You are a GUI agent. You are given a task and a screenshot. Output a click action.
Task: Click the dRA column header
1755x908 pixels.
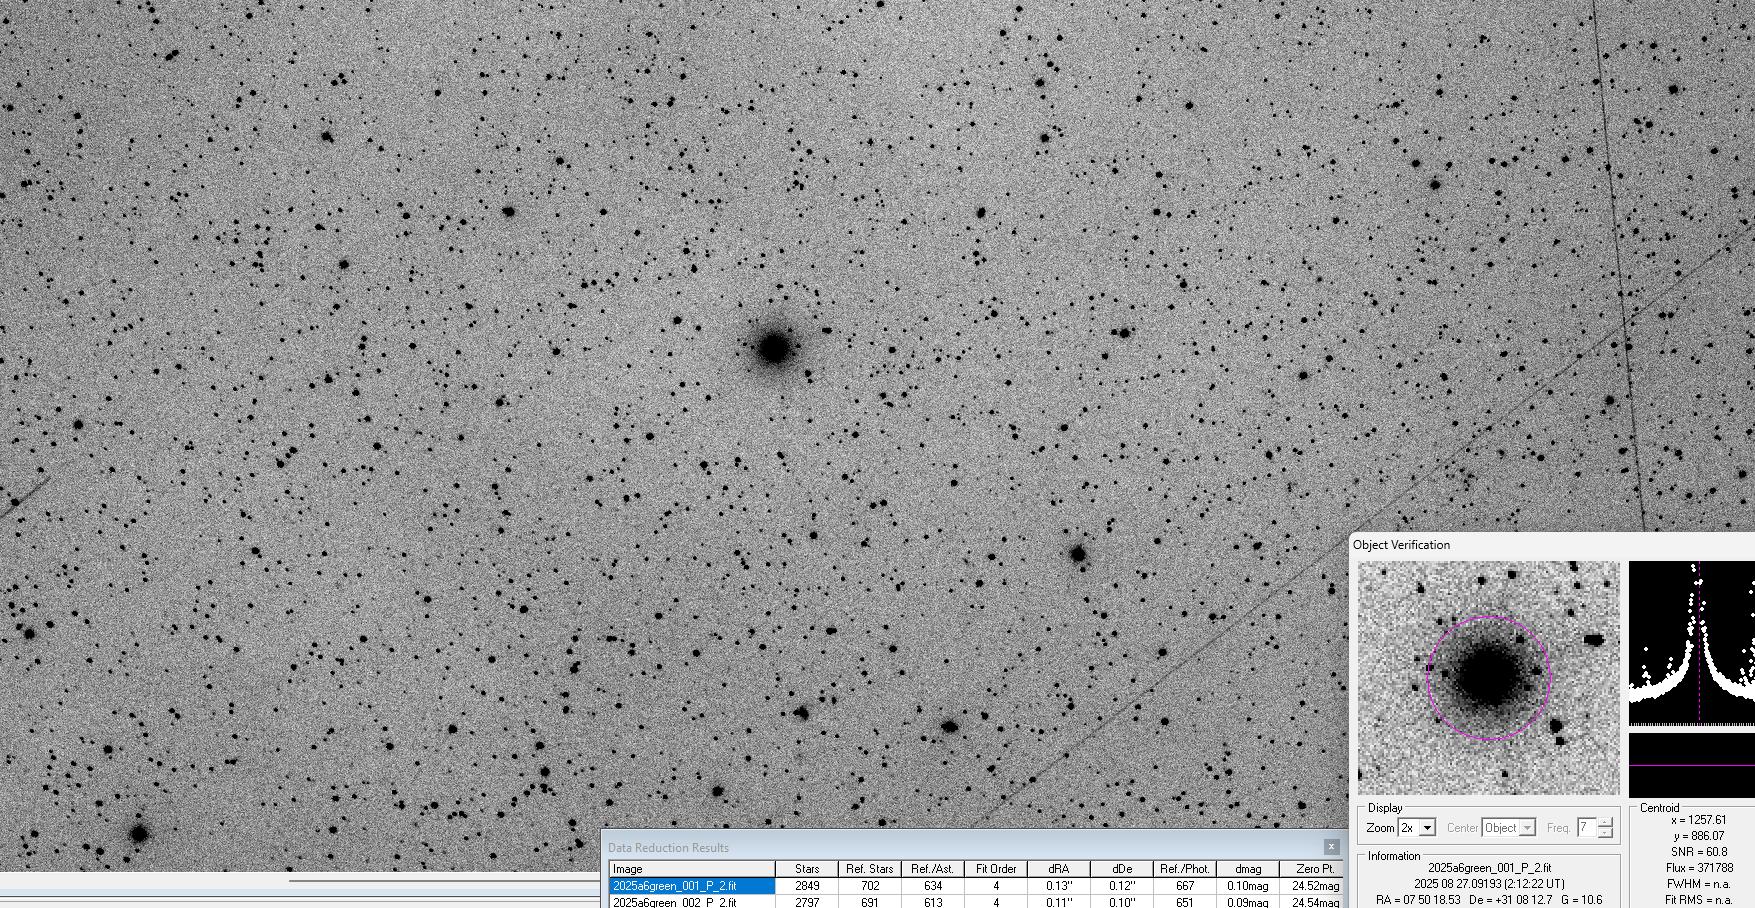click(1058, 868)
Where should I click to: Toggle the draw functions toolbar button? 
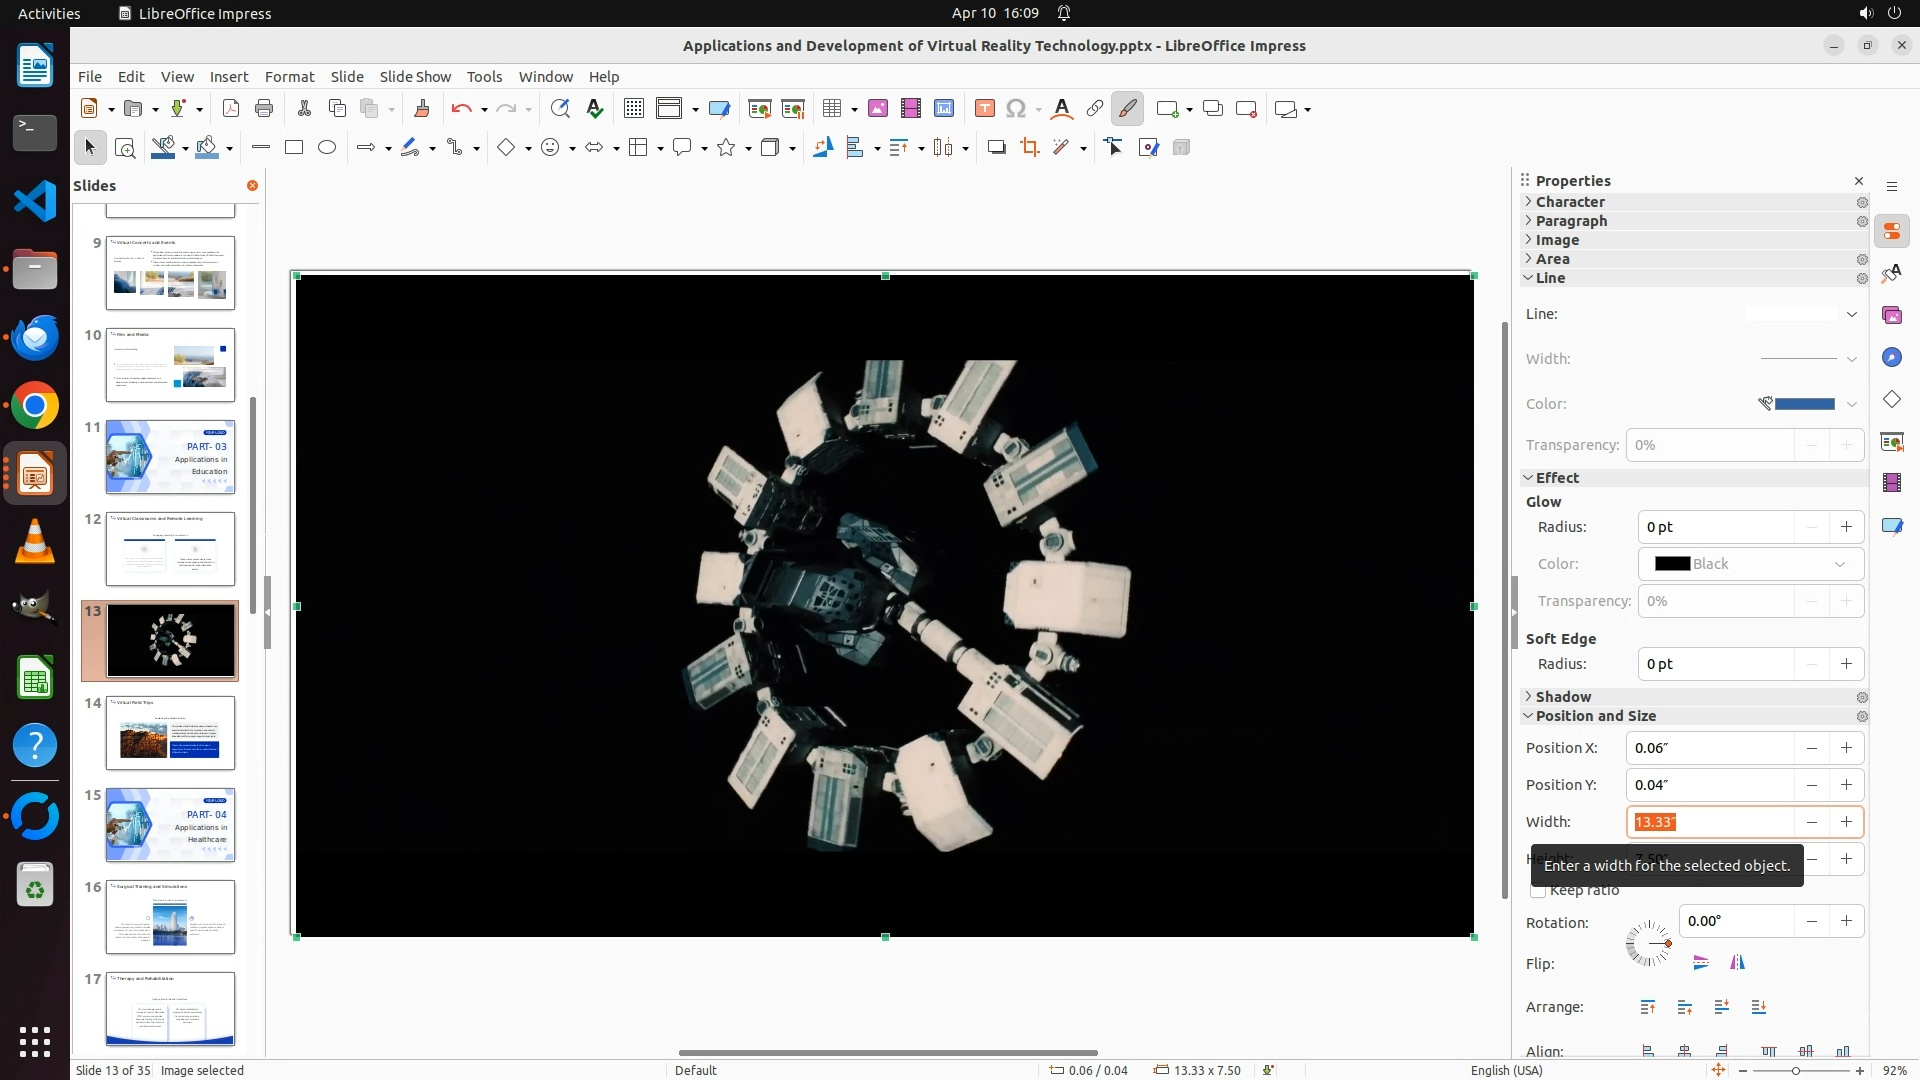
- - -
**WHAT THE TASK REQUIRES**
Rewrite every line of the records above as a numbered list, skipping any blank lines and omitting the pictures.

**WRITTEN ANSWER**
1. You are a GUI agent. You are given a task and a screenshot. Output a click action.
2. Task: Click the dRA column header
3. 1755x908 pixels.
4. click(1058, 868)
5. Where should I click to: Toggle the draw functions toolbar button? 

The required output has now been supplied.